_Given exercise_
Rewrite the rows below, swapping every "Where should I click to" for "Where do I click to" and changing nothing else.

═════ Data listing ═════

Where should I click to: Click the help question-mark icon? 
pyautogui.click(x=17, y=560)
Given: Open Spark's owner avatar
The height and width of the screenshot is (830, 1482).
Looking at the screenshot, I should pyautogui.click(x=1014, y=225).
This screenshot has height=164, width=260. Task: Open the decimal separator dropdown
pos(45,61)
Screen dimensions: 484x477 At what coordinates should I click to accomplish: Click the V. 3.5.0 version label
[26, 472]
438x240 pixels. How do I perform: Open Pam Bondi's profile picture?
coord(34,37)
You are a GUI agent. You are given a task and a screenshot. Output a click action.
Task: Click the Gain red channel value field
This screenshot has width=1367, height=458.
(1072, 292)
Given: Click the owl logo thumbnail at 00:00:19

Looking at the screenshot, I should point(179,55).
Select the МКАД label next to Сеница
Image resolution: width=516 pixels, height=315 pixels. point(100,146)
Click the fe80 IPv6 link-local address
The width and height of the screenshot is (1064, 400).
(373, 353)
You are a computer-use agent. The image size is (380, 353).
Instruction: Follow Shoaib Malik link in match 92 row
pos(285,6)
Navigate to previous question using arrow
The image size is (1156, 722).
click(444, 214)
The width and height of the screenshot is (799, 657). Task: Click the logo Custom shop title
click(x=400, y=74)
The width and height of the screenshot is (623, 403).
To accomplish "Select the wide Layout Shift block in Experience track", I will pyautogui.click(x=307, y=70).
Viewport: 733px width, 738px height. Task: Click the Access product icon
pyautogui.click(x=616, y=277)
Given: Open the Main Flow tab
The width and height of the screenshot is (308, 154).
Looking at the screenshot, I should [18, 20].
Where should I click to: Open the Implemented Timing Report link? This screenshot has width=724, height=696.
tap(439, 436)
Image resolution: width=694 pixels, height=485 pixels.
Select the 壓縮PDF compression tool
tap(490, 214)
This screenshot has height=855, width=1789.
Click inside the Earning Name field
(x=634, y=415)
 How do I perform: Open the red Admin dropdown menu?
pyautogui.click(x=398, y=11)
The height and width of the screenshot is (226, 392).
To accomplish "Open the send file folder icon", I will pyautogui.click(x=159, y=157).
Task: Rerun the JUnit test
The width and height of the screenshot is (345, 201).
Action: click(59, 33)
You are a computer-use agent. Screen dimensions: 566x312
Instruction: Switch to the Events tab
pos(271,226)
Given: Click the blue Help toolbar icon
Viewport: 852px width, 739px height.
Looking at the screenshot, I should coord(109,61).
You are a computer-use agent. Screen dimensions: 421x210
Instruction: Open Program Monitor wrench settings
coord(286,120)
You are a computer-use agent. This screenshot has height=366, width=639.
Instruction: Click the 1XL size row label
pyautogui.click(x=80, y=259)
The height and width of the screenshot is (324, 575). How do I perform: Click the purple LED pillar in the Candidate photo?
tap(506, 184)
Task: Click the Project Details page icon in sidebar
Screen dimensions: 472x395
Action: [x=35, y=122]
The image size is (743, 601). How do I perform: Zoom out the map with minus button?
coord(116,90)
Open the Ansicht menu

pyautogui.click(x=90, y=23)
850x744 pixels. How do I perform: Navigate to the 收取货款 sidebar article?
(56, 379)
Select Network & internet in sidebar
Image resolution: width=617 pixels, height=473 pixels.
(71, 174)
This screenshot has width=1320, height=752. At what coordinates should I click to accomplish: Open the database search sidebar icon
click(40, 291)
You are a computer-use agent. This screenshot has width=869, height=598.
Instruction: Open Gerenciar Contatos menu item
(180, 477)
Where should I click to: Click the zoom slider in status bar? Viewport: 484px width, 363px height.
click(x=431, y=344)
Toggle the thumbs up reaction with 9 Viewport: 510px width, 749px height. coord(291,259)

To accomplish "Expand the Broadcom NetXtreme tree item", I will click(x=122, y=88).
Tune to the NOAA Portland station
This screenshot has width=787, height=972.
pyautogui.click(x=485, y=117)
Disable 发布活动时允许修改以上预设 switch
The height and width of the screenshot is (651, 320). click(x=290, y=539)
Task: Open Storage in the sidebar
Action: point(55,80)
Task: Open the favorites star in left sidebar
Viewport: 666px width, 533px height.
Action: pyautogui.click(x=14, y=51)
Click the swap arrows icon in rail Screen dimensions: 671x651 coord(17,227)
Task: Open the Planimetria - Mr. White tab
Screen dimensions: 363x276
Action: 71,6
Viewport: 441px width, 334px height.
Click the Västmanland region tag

═════

_Result below_
Where do I click to: Click the help question-mark icon? 
pyautogui.click(x=17, y=560)
Given: Open Spark's owner avatar
The height and width of the screenshot is (830, 1482).
Looking at the screenshot, I should pyautogui.click(x=1014, y=225).
This screenshot has height=164, width=260. Task: Open the decimal separator dropdown
pos(45,61)
Screen dimensions: 484x477 At what coordinates should I click to accomplish: Click the V. 3.5.0 version label
[26, 472]
438x240 pixels. How do I perform: Open Pam Bondi's profile picture?
coord(34,37)
You are a GUI agent. You are given a task and a screenshot. Output a click action.
Task: Click the Gain red channel value field
This screenshot has width=1367, height=458.
(1072, 292)
Given: Click the owl logo thumbnail at 00:00:19

Looking at the screenshot, I should point(179,55).
Select the МКАД label next to Сеница
Image resolution: width=516 pixels, height=315 pixels. point(100,146)
Click the fe80 IPv6 link-local address
The width and height of the screenshot is (1064, 400).
(373, 353)
You are a computer-use agent. The image size is (380, 353).
Instruction: Follow Shoaib Malik link in match 92 row
pos(285,6)
Navigate to previous question using arrow
The image size is (1156, 722).
click(444, 214)
The width and height of the screenshot is (799, 657). Task: Click the logo Custom shop title
click(x=400, y=74)
The width and height of the screenshot is (623, 403).
To accomplish "Select the wide Layout Shift block in Experience track", I will pyautogui.click(x=307, y=70).
Viewport: 733px width, 738px height. Task: Click the Access product icon
pyautogui.click(x=616, y=277)
Given: Open the Main Flow tab
The width and height of the screenshot is (308, 154).
Looking at the screenshot, I should [18, 20].
Where do I click to: Open the Implemented Timing Report link? This screenshot has width=724, height=696.
tap(439, 436)
Image resolution: width=694 pixels, height=485 pixels.
Select the 壓縮PDF compression tool
tap(490, 214)
This screenshot has height=855, width=1789.
Click inside the Earning Name field
(x=634, y=415)
 How do I perform: Open the red Admin dropdown menu?
pyautogui.click(x=398, y=11)
The height and width of the screenshot is (226, 392).
To accomplish "Open the send file folder icon", I will pyautogui.click(x=159, y=157).
Task: Rerun the JUnit test
The width and height of the screenshot is (345, 201).
Action: click(59, 33)
You are a computer-use agent. Screen dimensions: 566x312
Instruction: Switch to the Events tab
pos(271,226)
Given: Click the blue Help toolbar icon
Viewport: 852px width, 739px height.
Looking at the screenshot, I should coord(109,61).
You are a computer-use agent. Screen dimensions: 421x210
Instruction: Open Program Monitor wrench settings
coord(286,120)
You are a computer-use agent. This screenshot has height=366, width=639.
Instruction: Click the 1XL size row label
pyautogui.click(x=80, y=259)
The height and width of the screenshot is (324, 575). How do I perform: Click the purple LED pillar in the Candidate photo?
tap(506, 184)
Task: Click the Project Details page icon in sidebar
Screen dimensions: 472x395
Action: [x=35, y=122]
The image size is (743, 601). How do I perform: Zoom out the map with minus button?
coord(116,90)
Open the Ansicht menu

pyautogui.click(x=90, y=23)
850x744 pixels. How do I perform: Navigate to the 收取货款 sidebar article?
(56, 379)
Select Network & internet in sidebar
Image resolution: width=617 pixels, height=473 pixels.
(71, 174)
This screenshot has width=1320, height=752. At what coordinates should I click to accomplish: Open the database search sidebar icon
click(40, 291)
You are a computer-use agent. This screenshot has width=869, height=598.
Instruction: Open Gerenciar Contatos menu item
(180, 477)
Where do I click to: Click the zoom slider in status bar? Viewport: 484px width, 363px height.
click(x=431, y=344)
Toggle the thumbs up reaction with 9 Viewport: 510px width, 749px height. coord(291,259)

To accomplish "Expand the Broadcom NetXtreme tree item", I will click(x=122, y=88).
Tune to the NOAA Portland station
This screenshot has width=787, height=972.
pyautogui.click(x=485, y=117)
Disable 发布活动时允许修改以上预设 switch
The height and width of the screenshot is (651, 320). click(x=290, y=539)
Task: Open Storage in the sidebar
Action: point(55,80)
Task: Open the favorites star in left sidebar
Viewport: 666px width, 533px height.
Action: pyautogui.click(x=14, y=51)
Click the swap arrows icon in rail Screen dimensions: 671x651 coord(17,227)
Task: Open the Planimetria - Mr. White tab
Screen dimensions: 363x276
Action: 71,6
Viewport: 441px width, 334px height.
Click the Västmanland region tag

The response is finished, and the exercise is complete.